> WHAT TO DO: Reproduce word for word the lines between the one containing "The width and" and the end of the entries below, both inclusive; leave out pictures.

Stored records
%%

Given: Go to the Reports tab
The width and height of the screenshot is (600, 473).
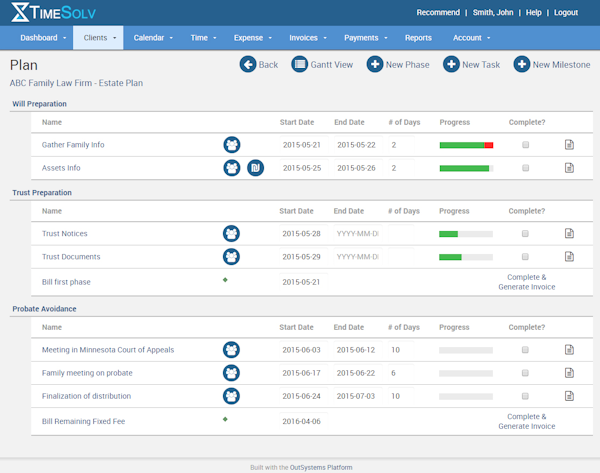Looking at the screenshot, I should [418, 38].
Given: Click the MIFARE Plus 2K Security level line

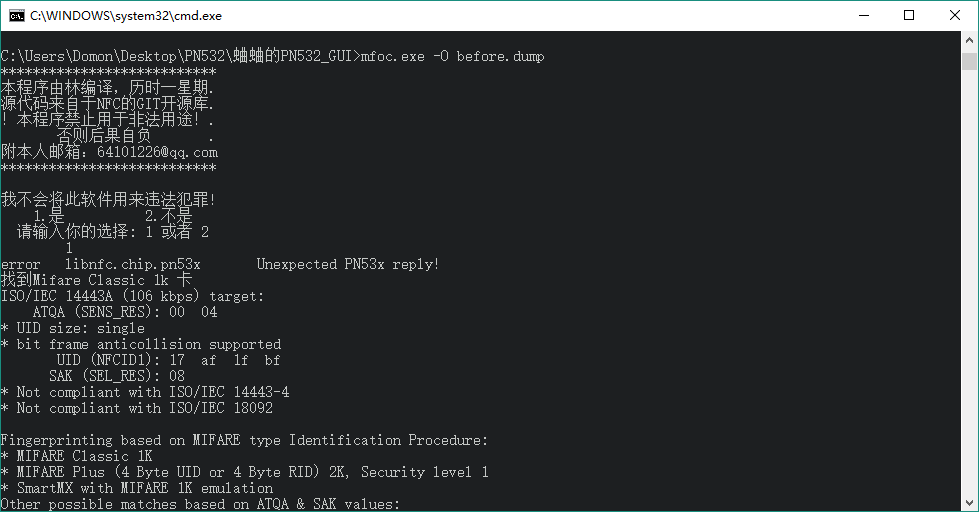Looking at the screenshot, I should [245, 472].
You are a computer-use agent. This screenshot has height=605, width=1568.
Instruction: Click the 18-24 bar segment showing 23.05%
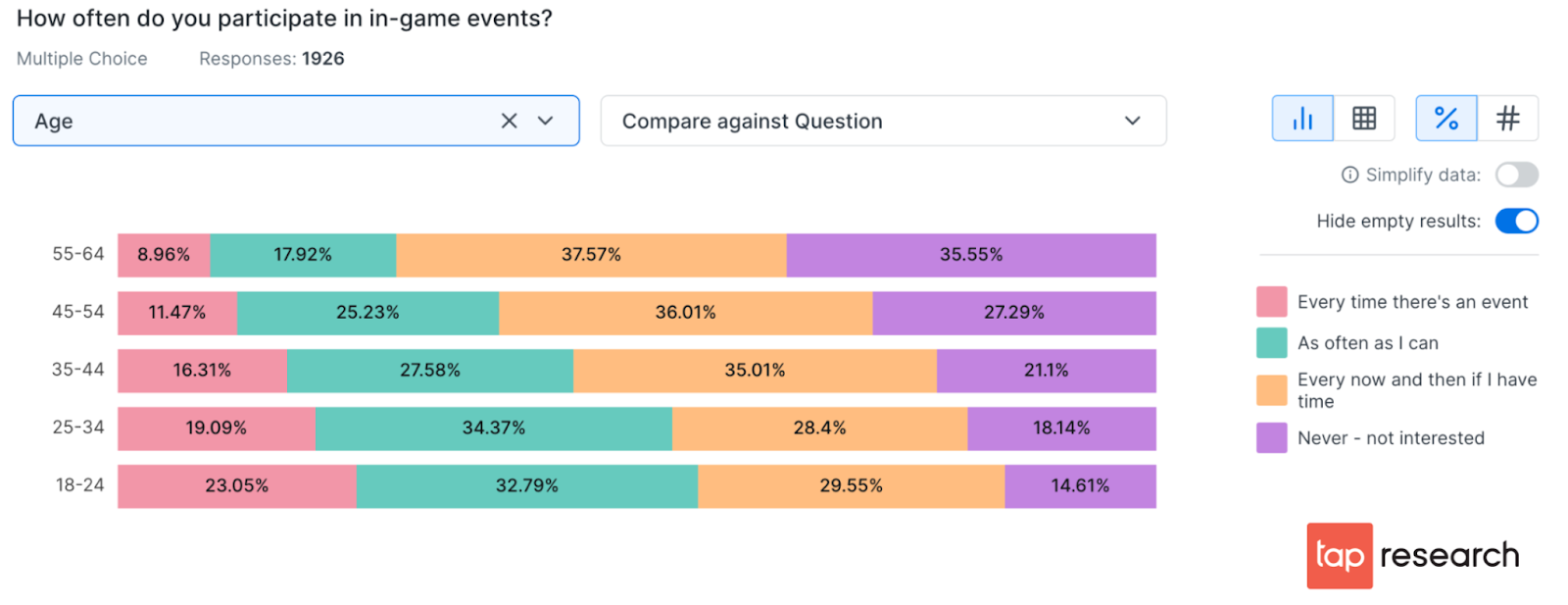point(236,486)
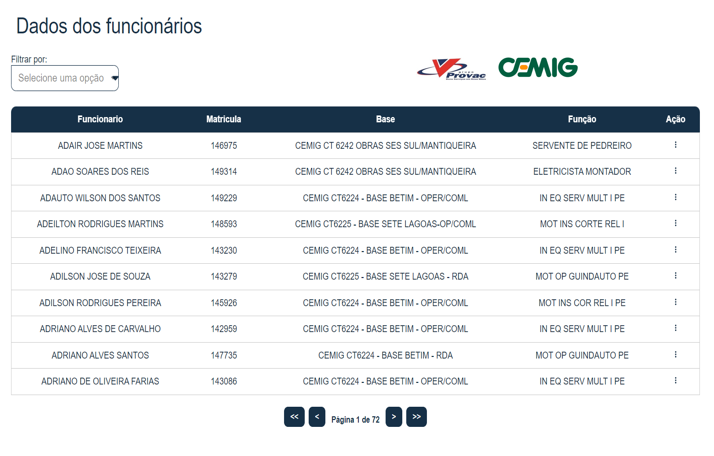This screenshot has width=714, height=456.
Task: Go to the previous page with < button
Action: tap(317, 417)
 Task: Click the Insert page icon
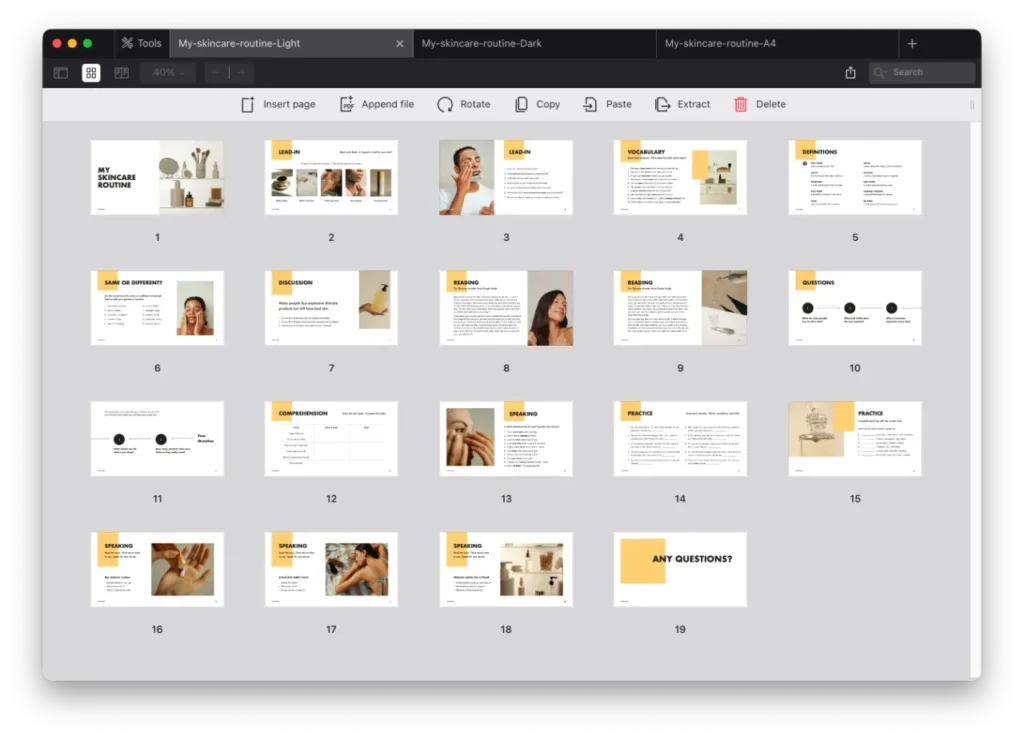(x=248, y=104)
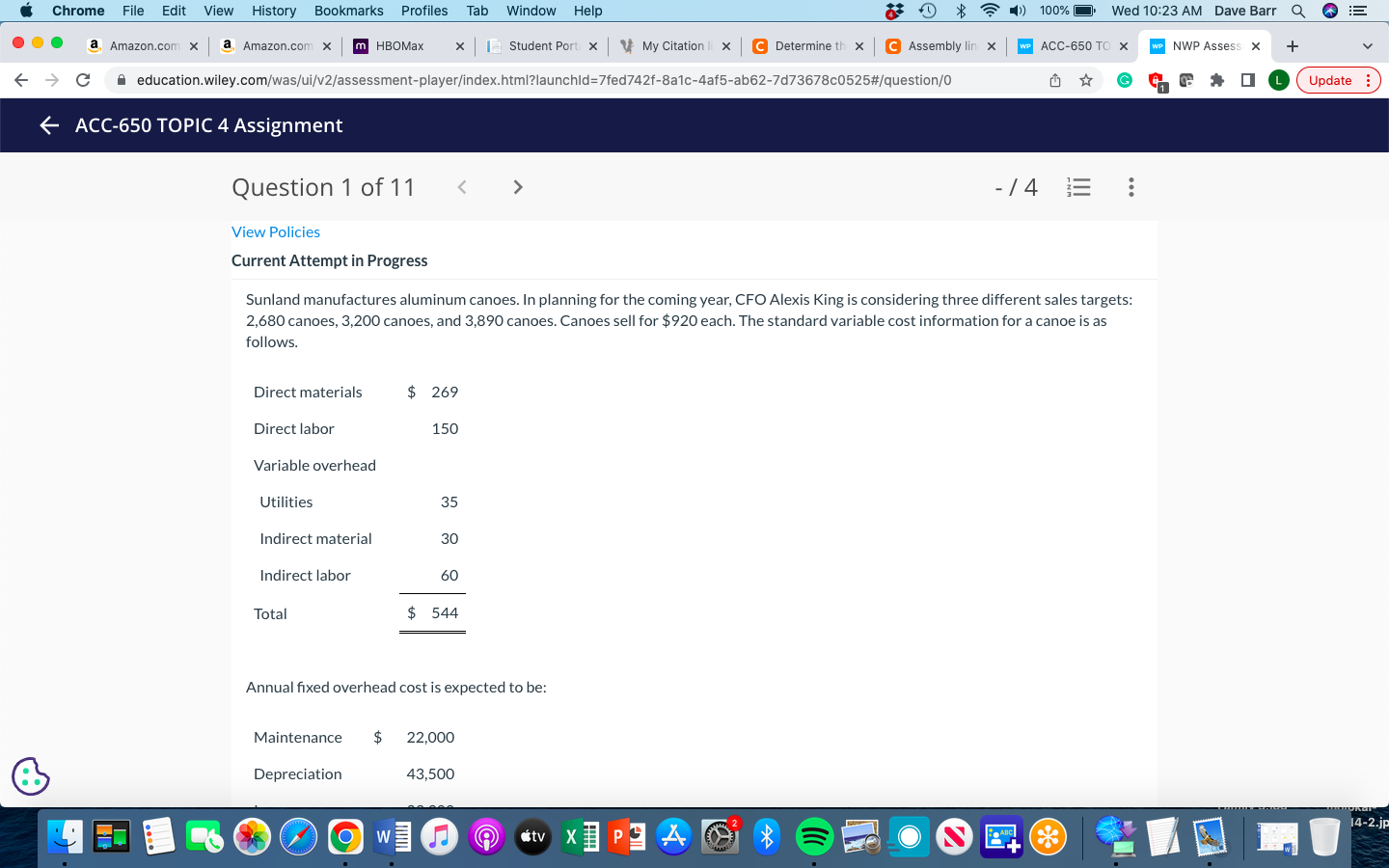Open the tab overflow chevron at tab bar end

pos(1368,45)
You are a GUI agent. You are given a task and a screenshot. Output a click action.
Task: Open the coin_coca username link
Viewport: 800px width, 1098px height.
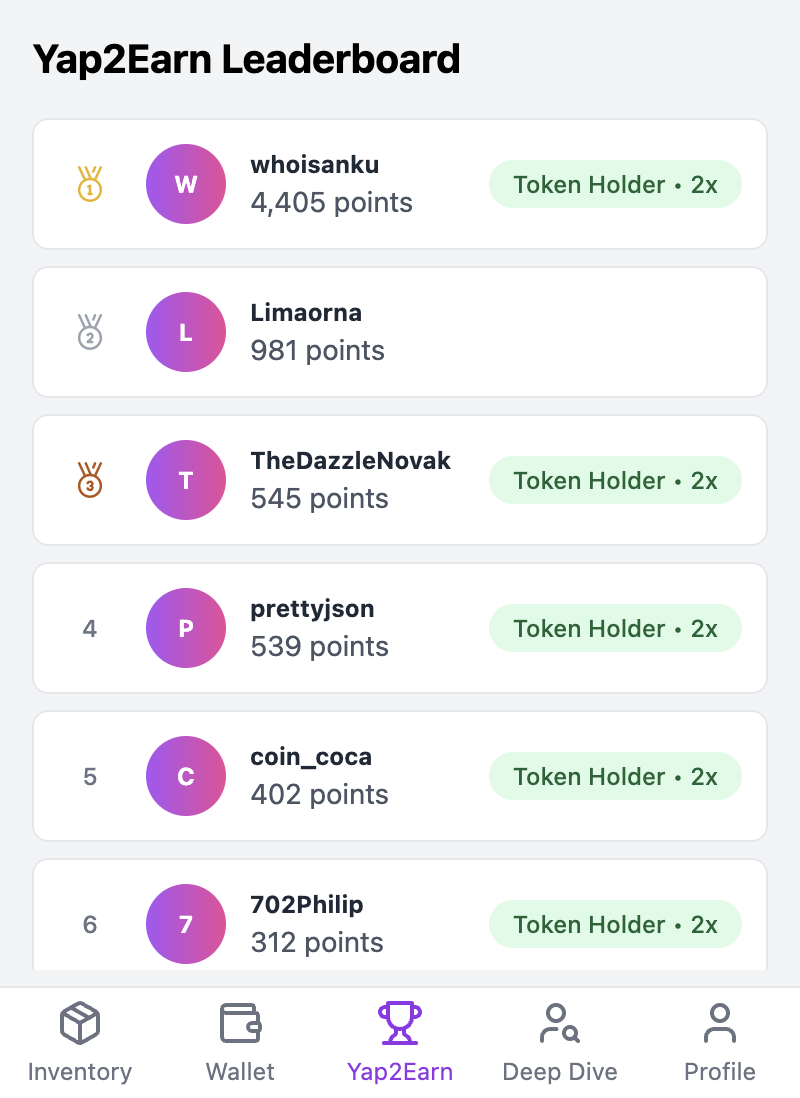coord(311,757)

%%

> RESPONSE AREA:
The width and height of the screenshot is (600, 473).
Looking at the screenshot, I should [418, 38].
Given: Click the MIFARE Plus 2K Security level line

Looking at the screenshot, I should [245, 472].
You are a computer-use agent. This screenshot has height=605, width=1568.
Instruction: Click the 18-24 bar segment showing 23.05%
point(236,486)
This screenshot has width=714, height=456.
Task: Go to the previous page with < button
Action: tap(317, 417)
 Task: Click the Insert page icon
(x=248, y=104)
Open the tab overflow chevron at tab bar end

pos(1368,45)
You are a GUI agent. You are given a task and a screenshot. Output a click action.
Task: Open the coin_coca username link
Viewport: 800px width, 1098px height.
coord(311,757)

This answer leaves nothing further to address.